Written problem> Copy every one of the rows below word for word, leaving the pictures out of your answer.

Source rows
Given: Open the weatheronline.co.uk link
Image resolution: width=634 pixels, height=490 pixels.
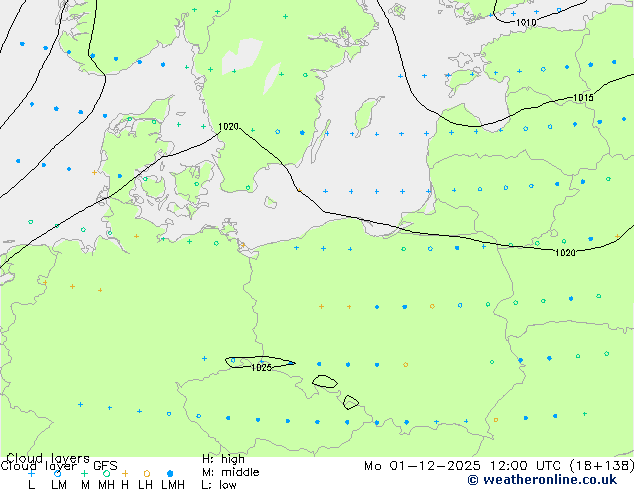Looking at the screenshot, I should [555, 480].
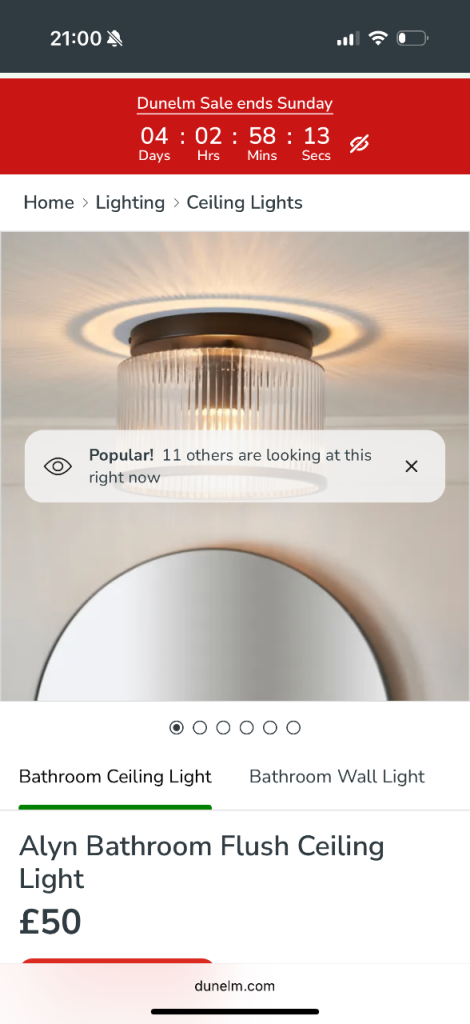The width and height of the screenshot is (470, 1024).
Task: Select the third image carousel dot
Action: (x=223, y=728)
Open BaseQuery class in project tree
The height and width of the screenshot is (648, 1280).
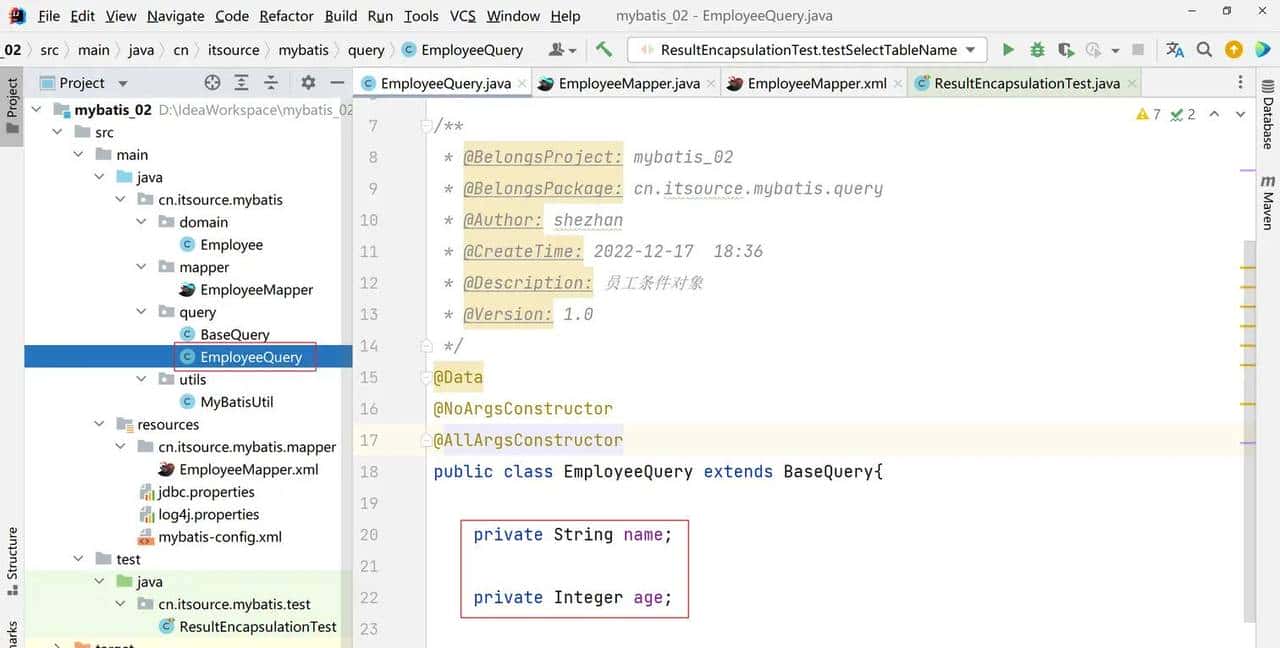point(234,335)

Full output>
Given: Open the weatheronline.co.uk link
Image resolution: width=634 pixels, height=490 pixels.
Looking at the screenshot, I should [555, 480].
The width and height of the screenshot is (470, 1024).
Task: Select the third image carousel dot
Action: (x=223, y=728)
Open BaseQuery class in project tree
The height and width of the screenshot is (648, 1280).
point(234,335)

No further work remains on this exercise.